The idea is you convert everything you want to save into a deterministic set of integers. This conversion has to be invertible to a high accuracy meaning that from a deterministic set of integers you can reconstruct the player state. You then push the integer set through the save system to produce a code string. Loading you push the code through the save system to restore the deterministic set of integers which you then push through your inverse functions to restore the state.
For hero and item types you can use an array to preform the mapping. Each loadable type is added to the array at an index. To save you linear search through the array to find the index of the certain type that makes up the player state. The inverse is simply to return the type at the loaded index. Remember to bounds check against invalid numbers (do not bother trying to restore state with a type index that is not in the array).

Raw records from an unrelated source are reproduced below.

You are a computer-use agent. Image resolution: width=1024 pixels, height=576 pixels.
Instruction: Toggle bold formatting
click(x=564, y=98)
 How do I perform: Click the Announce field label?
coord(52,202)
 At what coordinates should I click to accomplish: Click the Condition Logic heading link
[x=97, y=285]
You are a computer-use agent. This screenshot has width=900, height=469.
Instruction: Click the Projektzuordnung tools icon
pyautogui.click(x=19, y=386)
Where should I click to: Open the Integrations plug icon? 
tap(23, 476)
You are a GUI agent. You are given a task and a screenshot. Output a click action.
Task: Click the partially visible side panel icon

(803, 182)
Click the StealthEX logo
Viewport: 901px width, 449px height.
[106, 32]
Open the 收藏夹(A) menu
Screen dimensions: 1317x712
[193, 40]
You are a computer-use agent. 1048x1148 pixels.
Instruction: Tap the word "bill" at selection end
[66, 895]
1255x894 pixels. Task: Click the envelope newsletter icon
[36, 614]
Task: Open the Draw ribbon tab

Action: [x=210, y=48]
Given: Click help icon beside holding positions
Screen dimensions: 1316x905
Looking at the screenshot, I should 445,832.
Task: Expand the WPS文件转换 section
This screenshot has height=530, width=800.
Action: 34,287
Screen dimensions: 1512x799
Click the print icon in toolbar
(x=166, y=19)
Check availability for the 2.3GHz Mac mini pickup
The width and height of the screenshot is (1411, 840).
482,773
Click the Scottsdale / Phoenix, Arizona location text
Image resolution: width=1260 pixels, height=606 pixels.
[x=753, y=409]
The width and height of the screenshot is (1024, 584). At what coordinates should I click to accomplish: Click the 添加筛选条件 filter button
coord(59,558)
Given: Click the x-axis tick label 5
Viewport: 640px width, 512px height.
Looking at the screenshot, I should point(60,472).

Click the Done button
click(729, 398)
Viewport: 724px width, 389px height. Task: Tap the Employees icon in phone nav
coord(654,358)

Keep your state simple. Saving a hero, its exp, gold, lumber, 6 items and 1-2 quest state variables is simple and will result in a nice compact code. Saving 20 such heroes or attributes like current map position, current life/mana, current movement speed, currently active summons etc is complex and will result in a very long code, be prone to hacking abuse and possibly even bug with unloadable codes due to character limit.
When using a save system remember to change things like character maps it uses from the default values. This is to make hacking the map slightly harder (they cannot just use the same save system you used to generate a valid code, they need to use the one from your map to do it as the system becomes a black box).